RECORDS SHOWN —
┌──

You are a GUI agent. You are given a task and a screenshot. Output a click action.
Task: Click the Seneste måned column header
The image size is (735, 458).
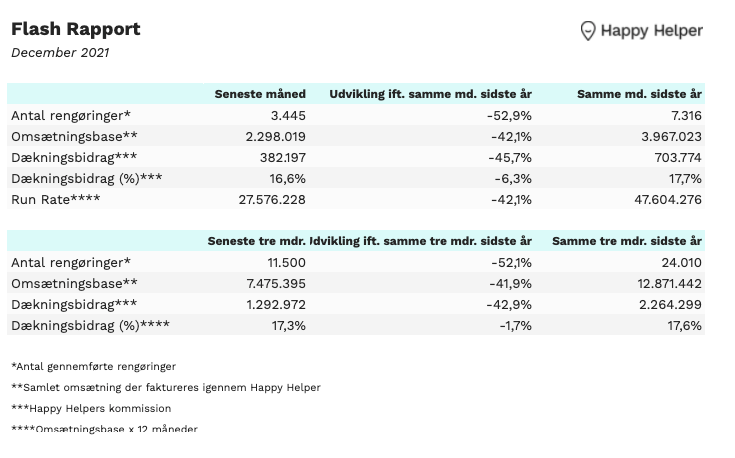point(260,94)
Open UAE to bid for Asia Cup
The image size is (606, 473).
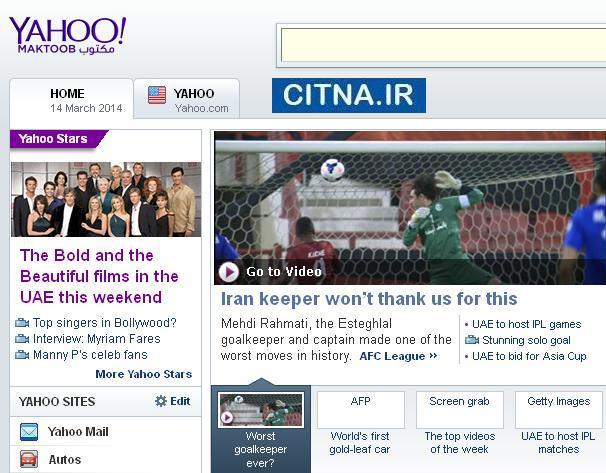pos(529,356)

└──
┌──

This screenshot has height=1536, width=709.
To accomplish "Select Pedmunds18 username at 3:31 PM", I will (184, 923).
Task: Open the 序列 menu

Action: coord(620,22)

└──
┌──

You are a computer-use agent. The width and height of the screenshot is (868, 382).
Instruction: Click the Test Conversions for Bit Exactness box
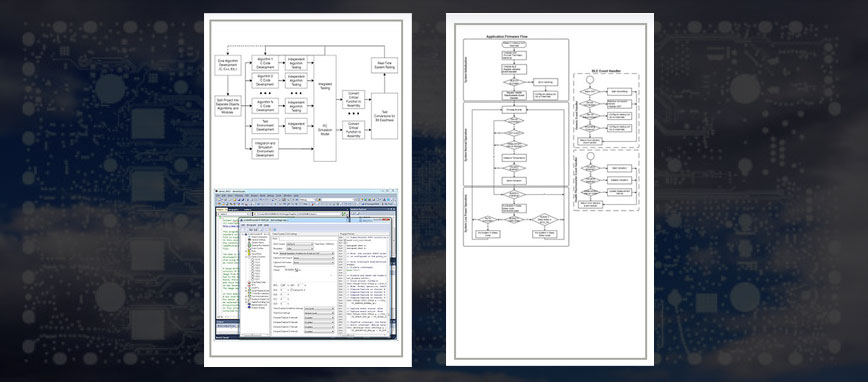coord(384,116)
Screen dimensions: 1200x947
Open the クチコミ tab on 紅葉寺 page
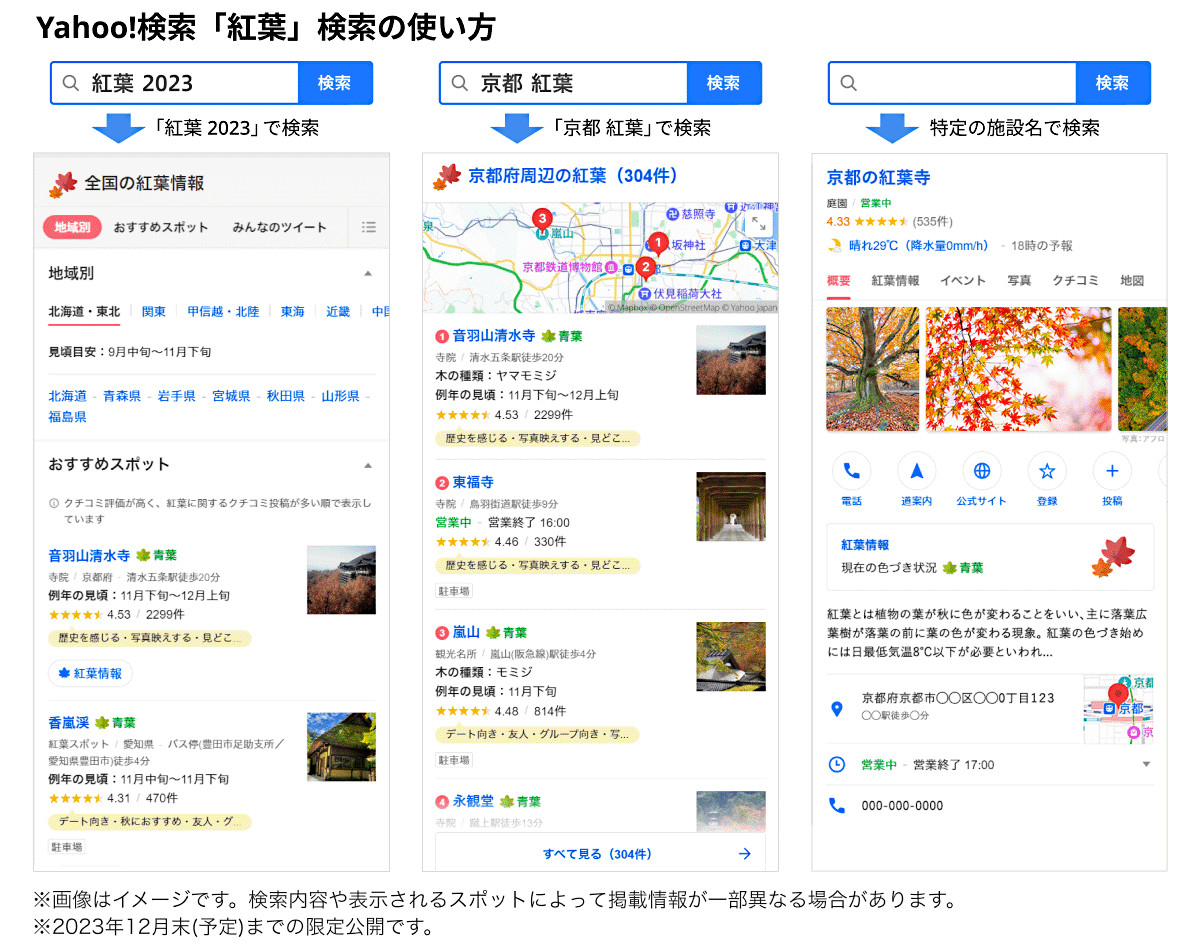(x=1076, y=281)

└──

WORK REQUIRED — Copy out the material again, from the line containing "You are a GUI" through the line containing "pos(529,356)", keeping the pictures out of your answer.

WRITTEN SOLUTION —
You are a GUI agent. You are given a task and a screenshot. Output a click action.
Task: Click the Seneste måned column header
The image size is (735, 458).
point(260,94)
Open UAE to bid for Asia Cup
The image size is (606, 473).
pos(529,356)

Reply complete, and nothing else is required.